There thus has been a search over the past several decades for a rapidly responding biochemical measure that would be indicative of a physiologic cure to serve as an adjunct to surgical expertise and to the histologic examination of frozen tissue sections to assess parathyroidectomy success. In 1978, urinary cAMP was investigated as a potential marker, but its concentration did not change rapidly enough to be of use (24). In 1988, after the introduction of a two-site IRMA for intact PTH (25), Nussbaum et al. (6) proposed that a modified version of this assay with a reduced incubation time (from 22 h to 15 min) could be used as an intraoperative test. The theory behind the utility of PTH measurements includes the fact that PTH is produced only in the parathyroid glands, that the intact 84-residue PTH molecule has a half-life of <5 min, and that secretion of PTH is suppressed by properly functioning parathyroid glands. Therefore, blood concentrations of intact PTH should decrease rapidly within a short period of time subsequent to the removal of all hypersecreting parathyroid tissue (26). In the typical protocol, PTH concentrations are measured at baseline, before exploration, and then at 5–10 min post tumor excision, with a 50% decrease in values observed if all hypersecreting tissue has been removed (7)(27).
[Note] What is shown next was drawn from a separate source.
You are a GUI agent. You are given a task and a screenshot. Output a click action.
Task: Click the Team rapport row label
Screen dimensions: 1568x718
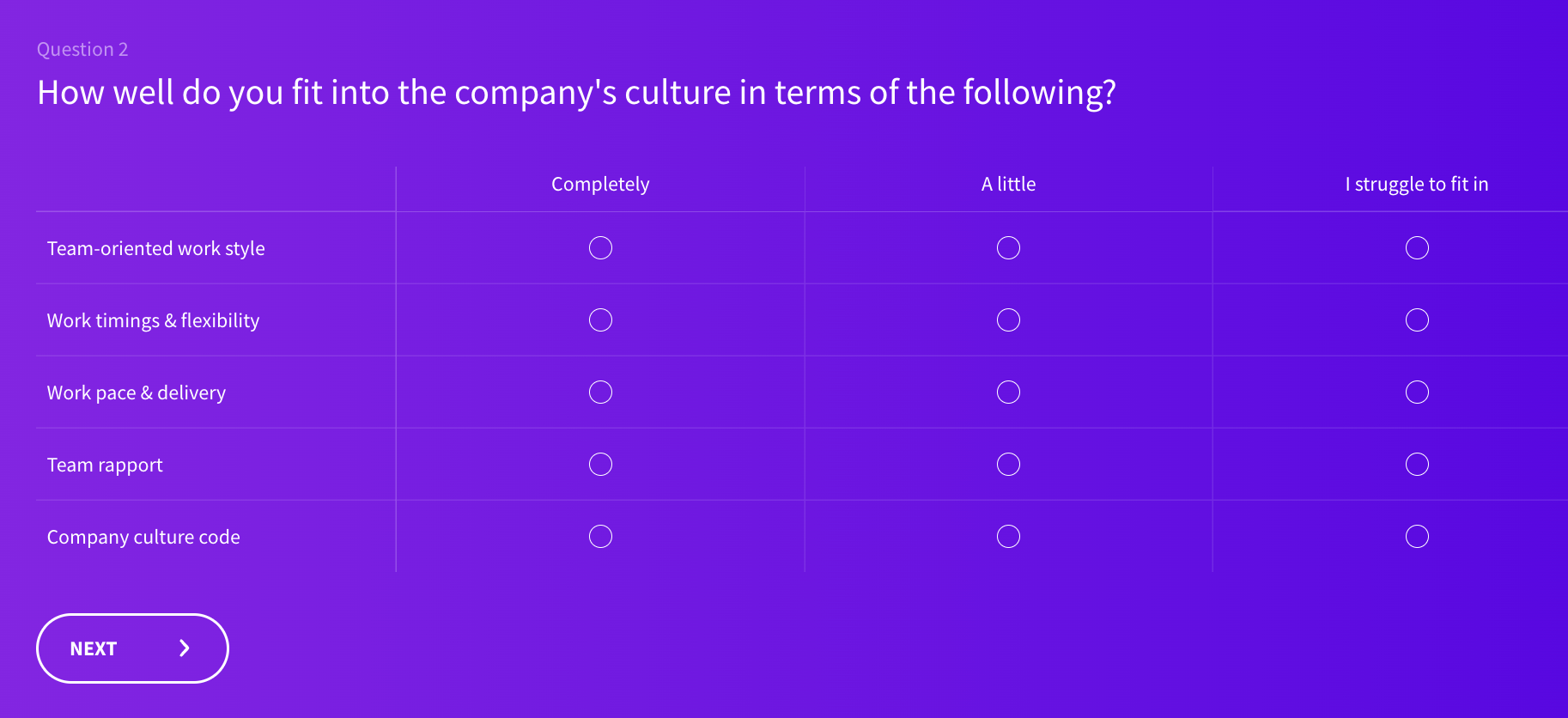pos(105,465)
Subsequently, several other quick or rapid intraoperative PTH assays were developed with incubation times ranging from 10 to 30 min, giving turnaround times of up to 1 h. Increased incubation temperatures, introduction of continuous shaking, and alterations in sample type and sample and reagent volumes were used to alter assay kinetics. However, in general these assays were limited in their practical usefulness because they required radiotracers; they had relatively long turnaround times, with results obtained when the patient was already in the recovery room; and because of inadequate analytical sensitivities. The utility of rapid intraoperative PTH measurements and successful implementation was not realized until several years later, when nonradioactive assays were developed with greatly shortened incubation times, which allowed these assays to be performed in or close to the operating suite (7).
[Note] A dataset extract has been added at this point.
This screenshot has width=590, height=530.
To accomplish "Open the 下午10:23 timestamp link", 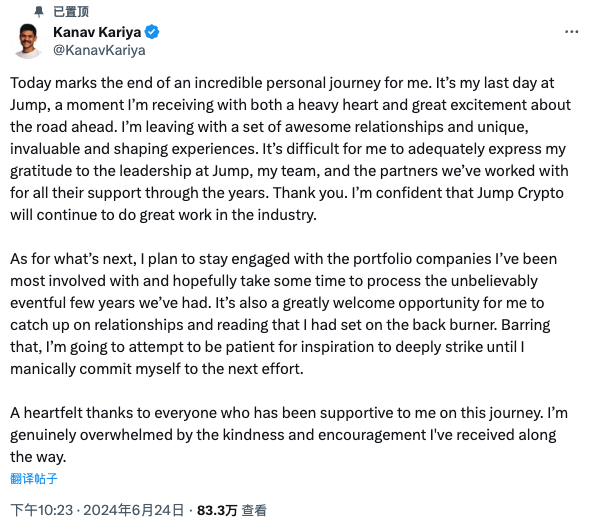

Early reports by an endocrine surgeon, George Irvin, and his coworkers (7)(9)(27), and by others (8)(28), describing the development and clinical applications of rapid intact PTH assays with both radioactive and nonradioactive formats have led to the implementation of commercial rapid intraoperative PTH assays, which are now in widespread use in most medical centers (29). In 1994, Irvin et al. (9), and subsequently other surgeons (30), proposed combining the use of rapid intraoperative PTH monitoring with preoperative tumor localization, using ^99mTc-sestamibi (MIBI) scintigraphy. This allowed a directed approach to identifying the affected gland, obviating the need to perform a traditional bilateral neck exploration of all glands. A further refinement of this approach has been the use of the rapid intraoperative PTH test in patients undergoing surgery in an outpatient or ambulatory setting (30)(31).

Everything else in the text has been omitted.